A Novel Visual Inertial Odometry Based on Interactive Multiple Model and Multistate Constrained Kalman Filter
Wei Sun, Yadan Li, Wei Ding, Jingang Zhao
Abstract
High-accuracy positioning information plays an important role in the field of autonomous driving, where both the visual and inertial sensors have been widely noticed because of the virtue that they do not rely on external information. However, the accumulation of sensor errors degrades system positioning accuracy in complex environments due to the fixed system model and variable measurement noise in traditional visual inertial odometry (VIO). A novel VIO based on interactive multiple model (IMM) and multistate constrained Kalman filter (MSCKF) is proposed.
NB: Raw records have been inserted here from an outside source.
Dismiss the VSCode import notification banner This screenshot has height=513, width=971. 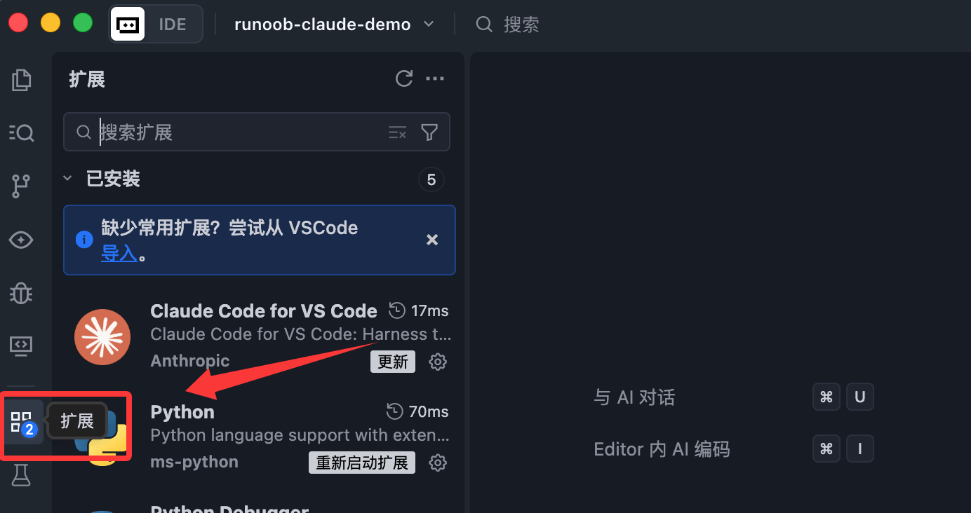(432, 240)
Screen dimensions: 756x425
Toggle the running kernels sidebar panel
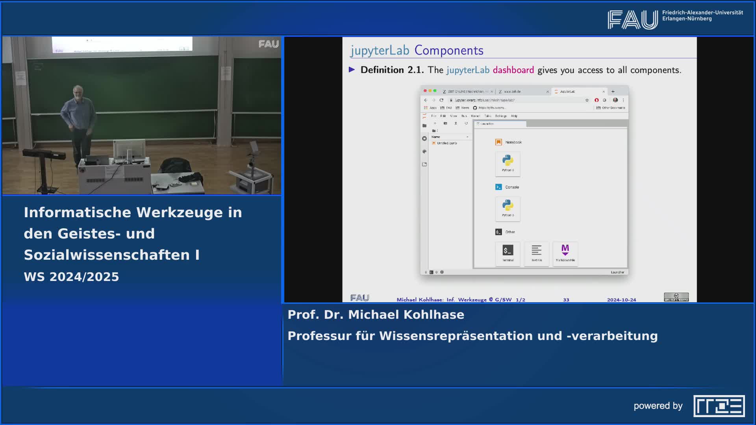(x=424, y=138)

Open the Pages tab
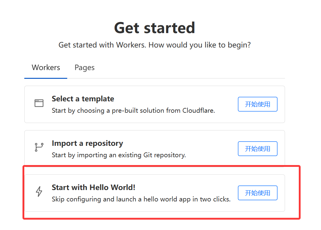[85, 68]

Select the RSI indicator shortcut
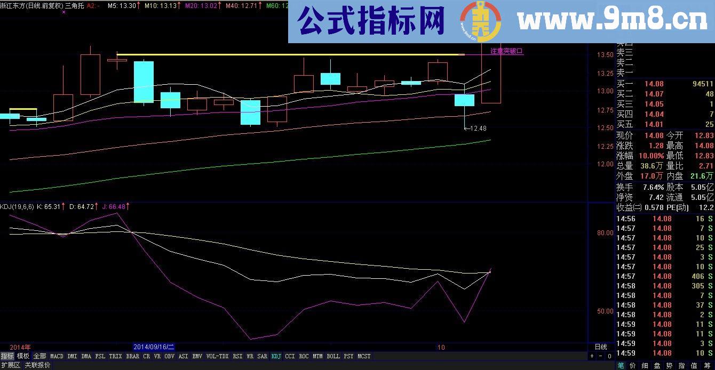click(x=237, y=356)
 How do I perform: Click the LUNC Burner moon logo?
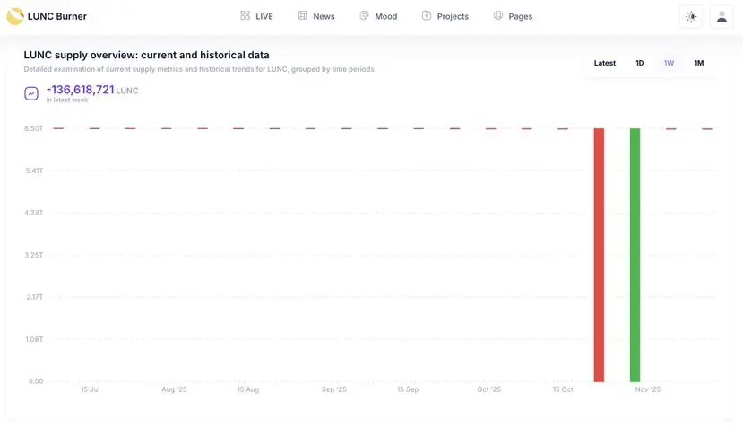15,16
First, the trifocal tensor model constructed from three consecutive images is used as the measurement model of the system, and the corresponding position and orientation information are added to the filter state vector to form an MSCKF, which is then combined with the IMM to form an IMM-MSCKF algorithm to interactively fuse the inputs and outputs of multiple subfilters to improve the positioning accuracy of the VIO. The proposed method is validated by selected urban environment and highway area data from publicly available datasets. The experimental results show that the proposed algorithm effectively improves the positioning accuracy of integrated navigation while reducing the positioning error of a single sensor compared to the conventional VIO.